(Material to process):
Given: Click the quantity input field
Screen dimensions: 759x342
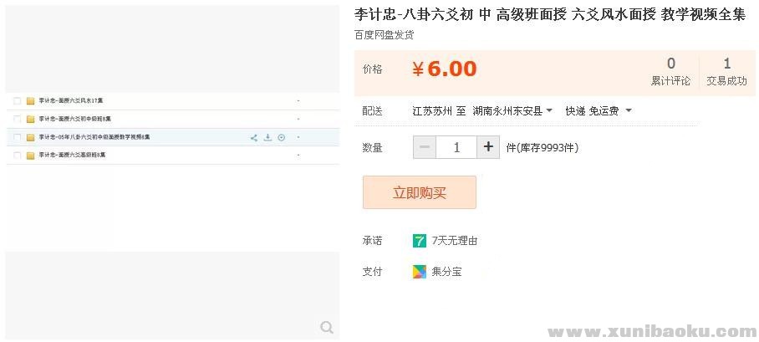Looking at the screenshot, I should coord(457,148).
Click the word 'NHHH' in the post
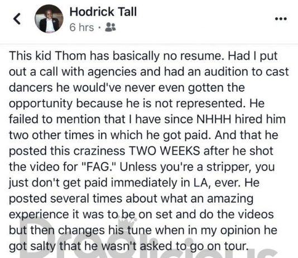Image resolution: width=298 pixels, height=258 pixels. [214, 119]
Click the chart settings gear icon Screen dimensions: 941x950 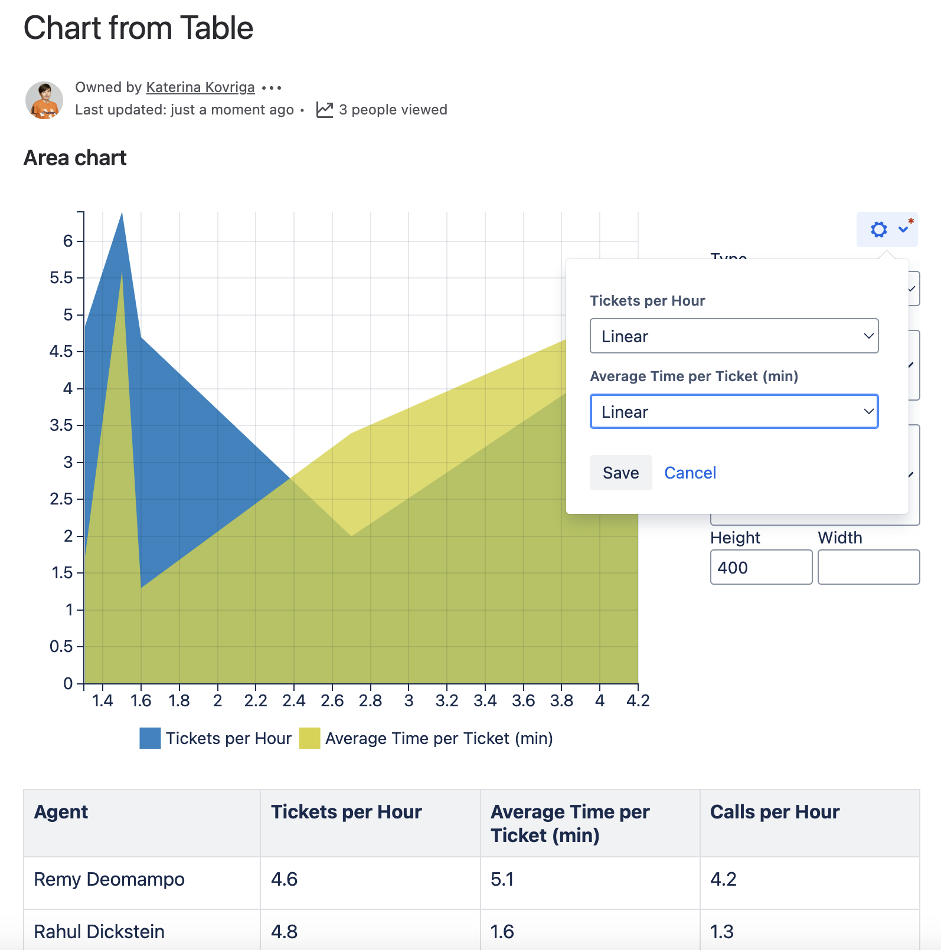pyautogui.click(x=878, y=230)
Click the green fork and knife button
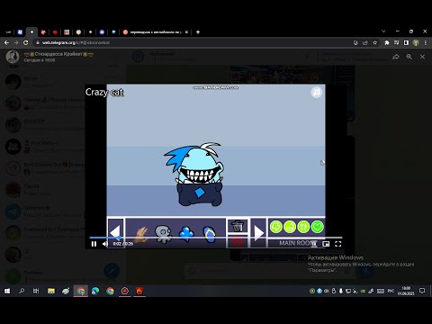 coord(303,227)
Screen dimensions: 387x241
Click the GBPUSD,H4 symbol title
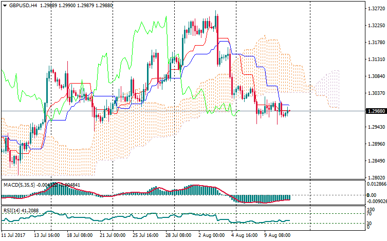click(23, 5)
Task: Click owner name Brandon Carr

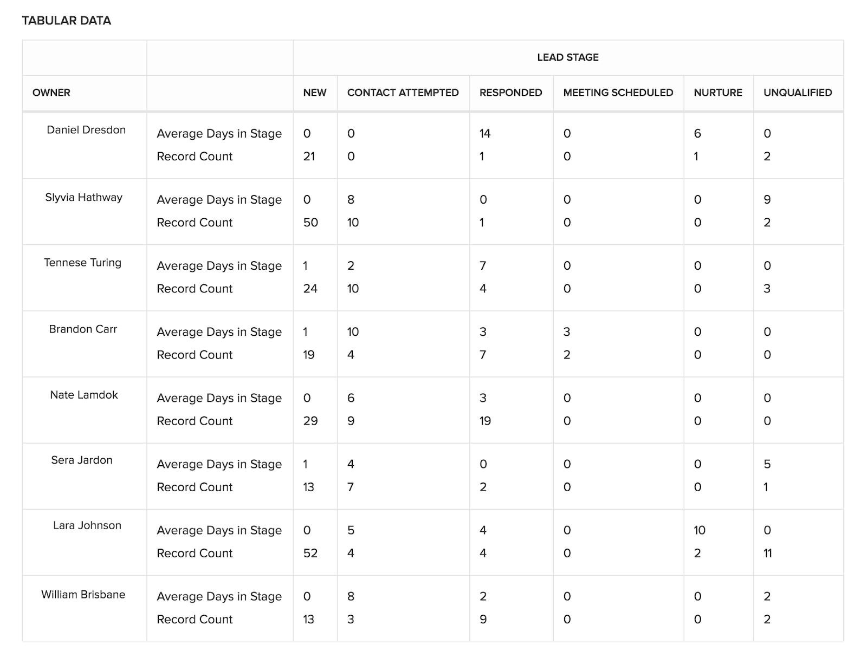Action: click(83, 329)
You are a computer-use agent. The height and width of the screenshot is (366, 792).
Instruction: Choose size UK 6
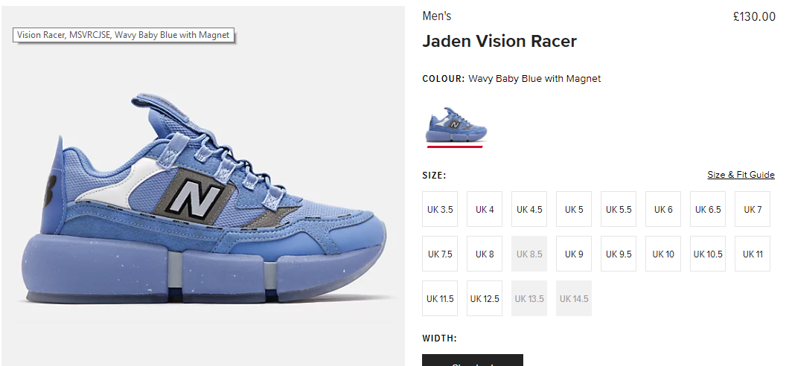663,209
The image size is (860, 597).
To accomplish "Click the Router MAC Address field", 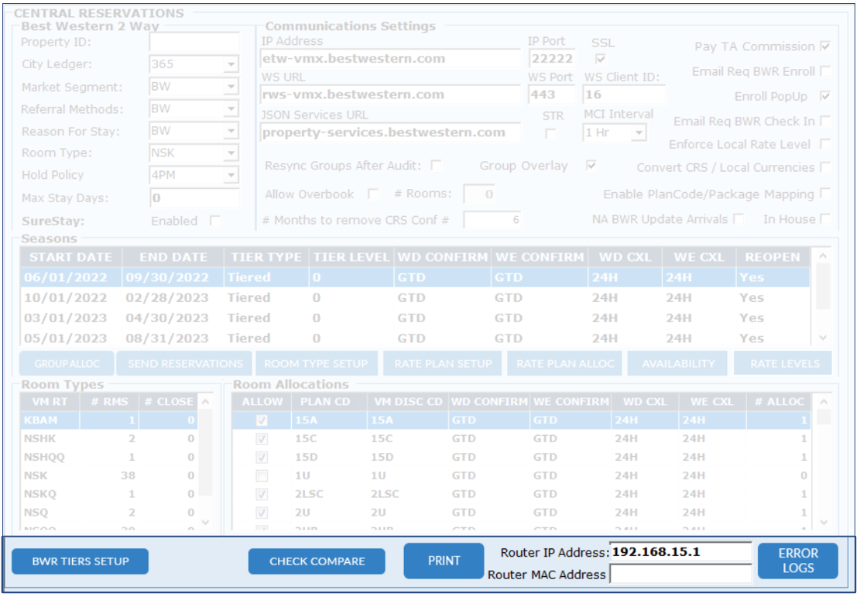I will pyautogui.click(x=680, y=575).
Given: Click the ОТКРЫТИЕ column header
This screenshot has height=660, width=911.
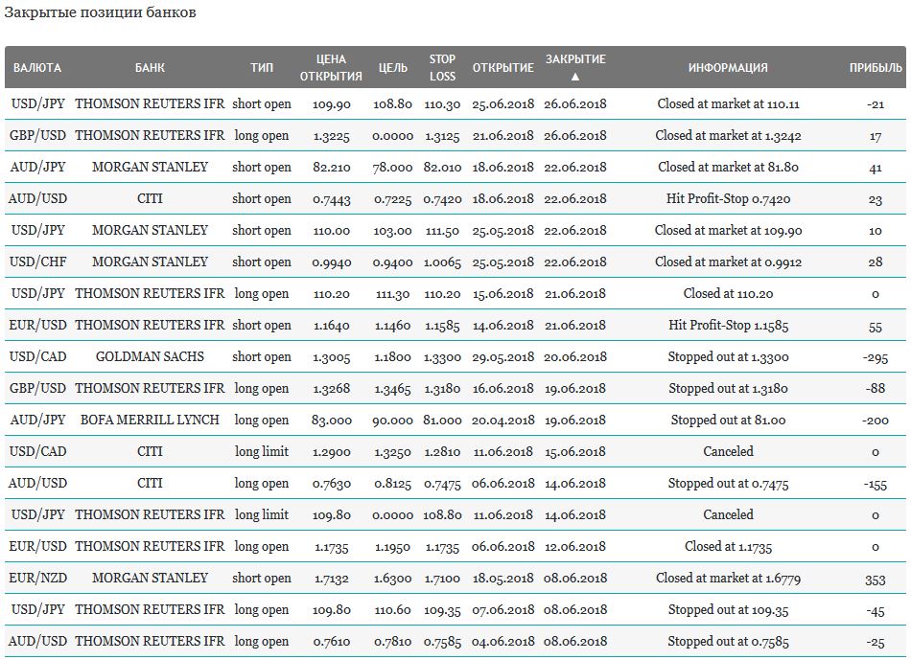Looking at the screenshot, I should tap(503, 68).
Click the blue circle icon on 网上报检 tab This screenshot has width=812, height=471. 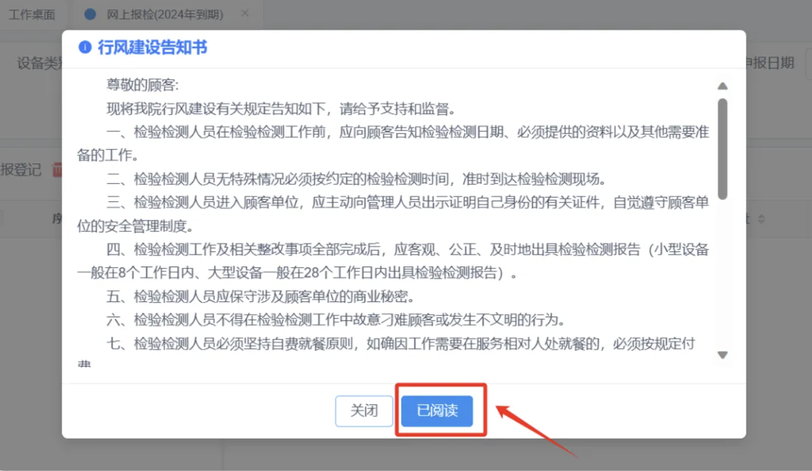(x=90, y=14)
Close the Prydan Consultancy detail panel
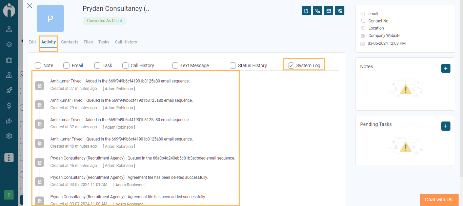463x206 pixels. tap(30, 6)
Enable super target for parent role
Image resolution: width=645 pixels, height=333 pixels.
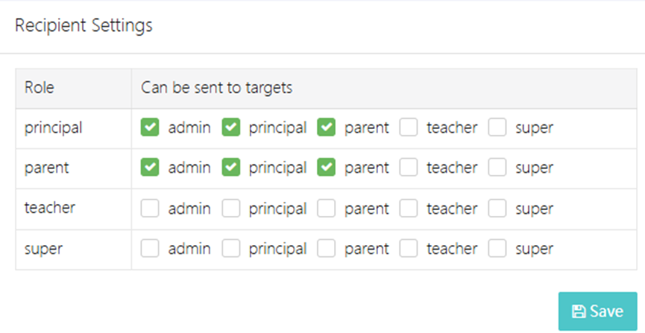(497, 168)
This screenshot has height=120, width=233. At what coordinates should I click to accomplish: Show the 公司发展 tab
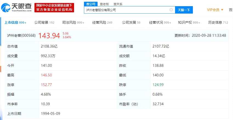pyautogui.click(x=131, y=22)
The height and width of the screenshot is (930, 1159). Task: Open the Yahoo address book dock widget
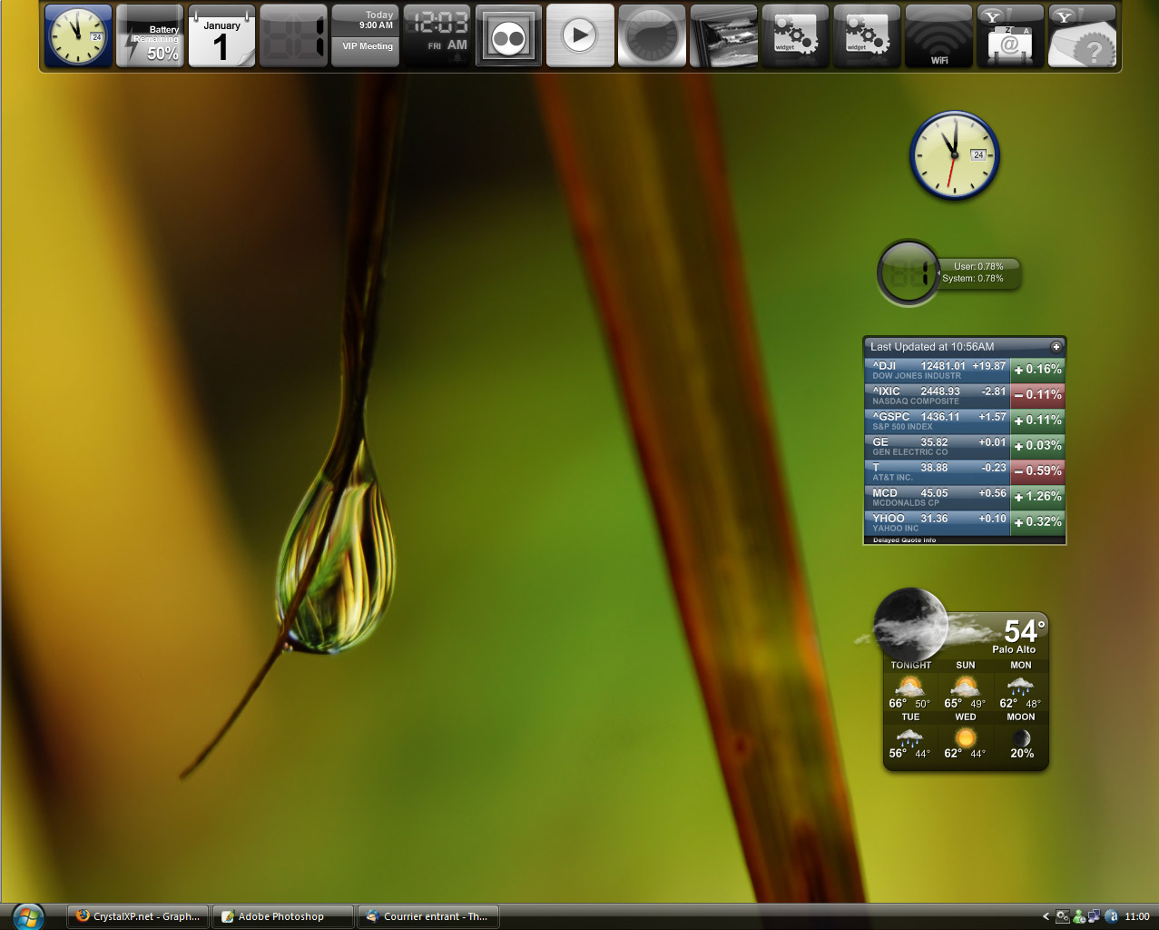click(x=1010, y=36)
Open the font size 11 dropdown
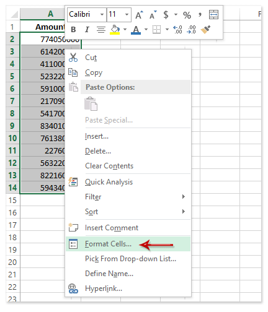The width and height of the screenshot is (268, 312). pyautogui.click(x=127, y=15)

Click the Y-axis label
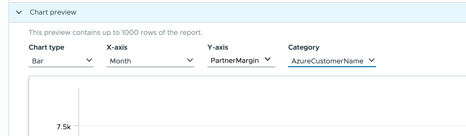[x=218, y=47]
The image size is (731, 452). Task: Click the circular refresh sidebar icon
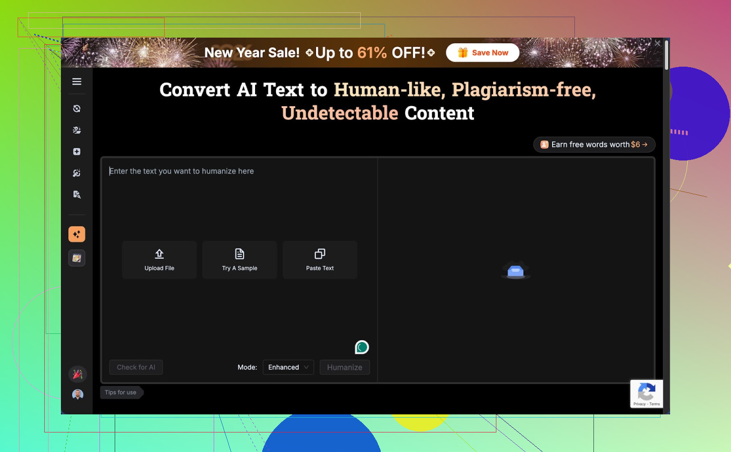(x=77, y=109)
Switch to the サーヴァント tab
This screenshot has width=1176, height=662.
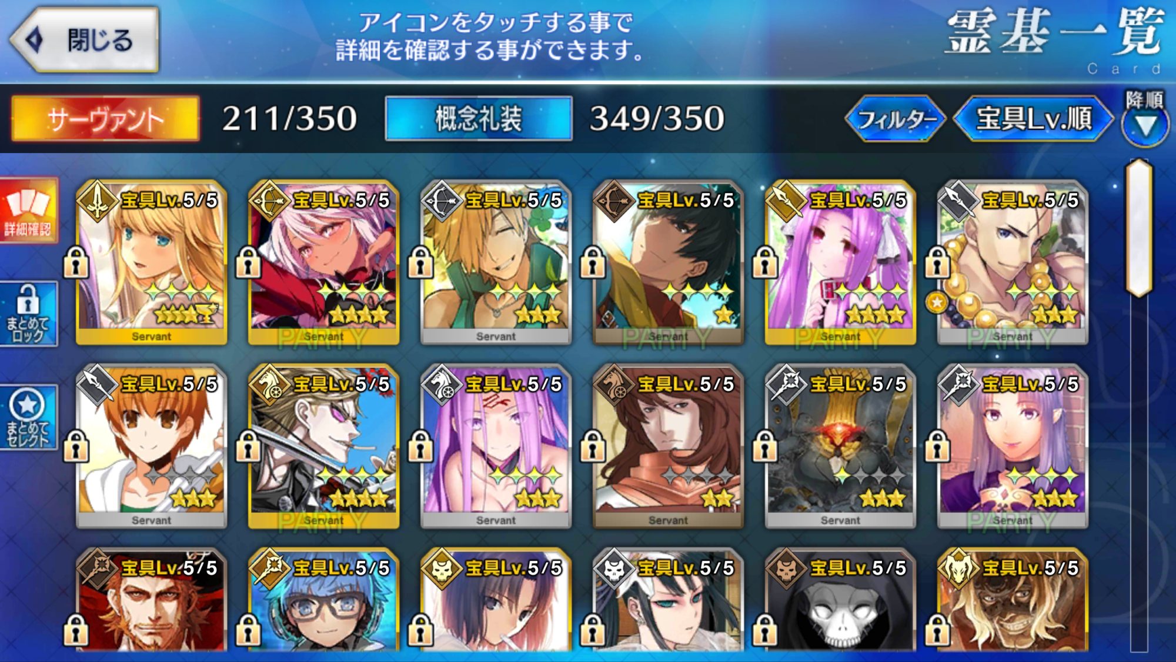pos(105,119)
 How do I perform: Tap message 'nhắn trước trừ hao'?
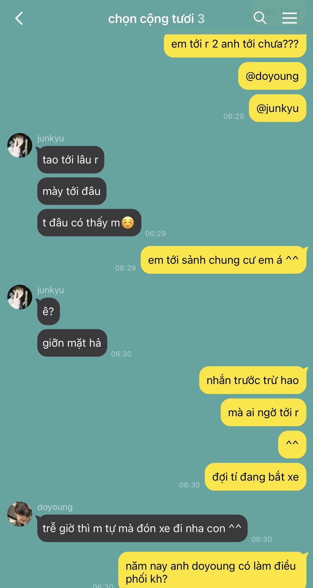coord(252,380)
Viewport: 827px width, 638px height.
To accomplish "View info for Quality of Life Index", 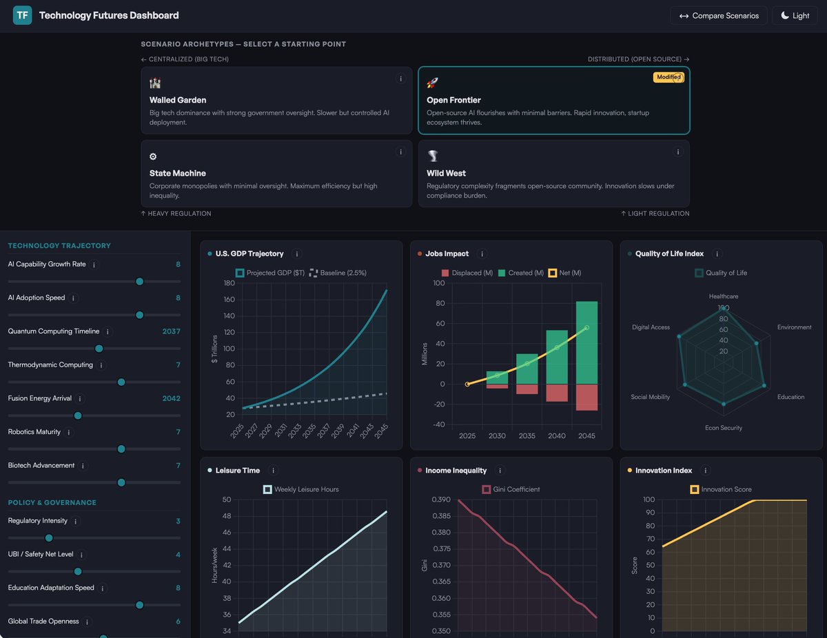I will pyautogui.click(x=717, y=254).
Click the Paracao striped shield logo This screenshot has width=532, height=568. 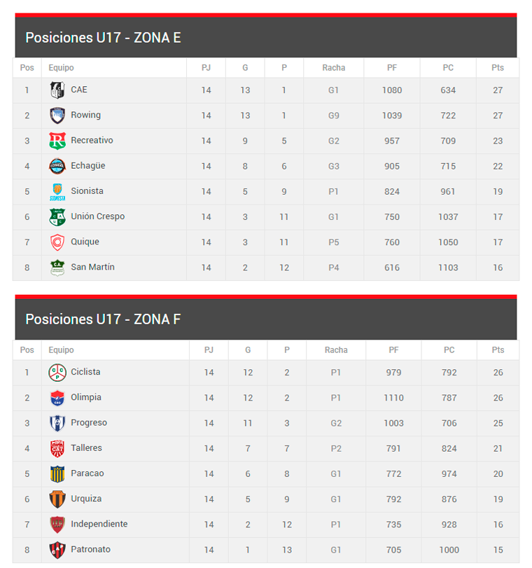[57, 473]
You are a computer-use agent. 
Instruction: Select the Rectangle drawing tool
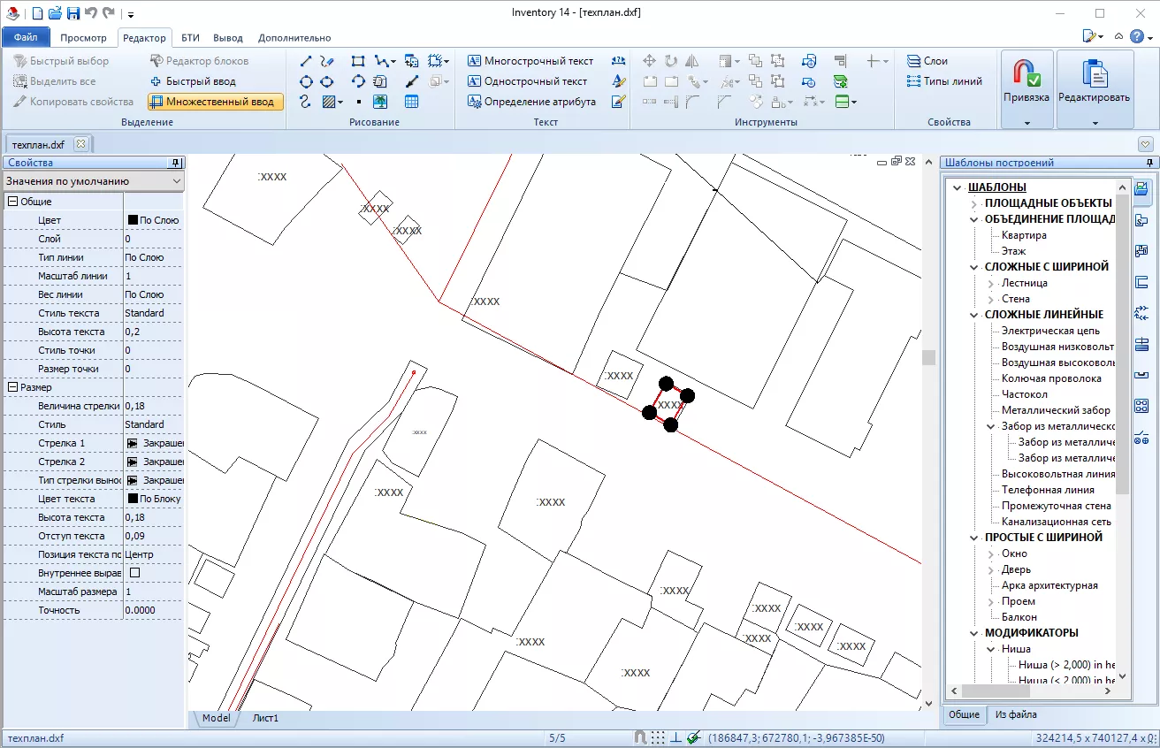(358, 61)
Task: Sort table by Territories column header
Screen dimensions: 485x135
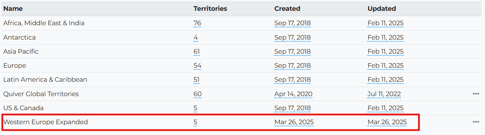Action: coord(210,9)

(What to produce): Pictures must be left out of the answer, which should be exactly the lines from the one holding "Instruction: Select the" through the last line of the entries above, both included; please add nothing.

(Written answer):
Instruction: Select the Rectangle drawing tool
(358, 61)
Task: Sort table by Territories column header
Screen dimensions: 485x135
Action: coord(210,9)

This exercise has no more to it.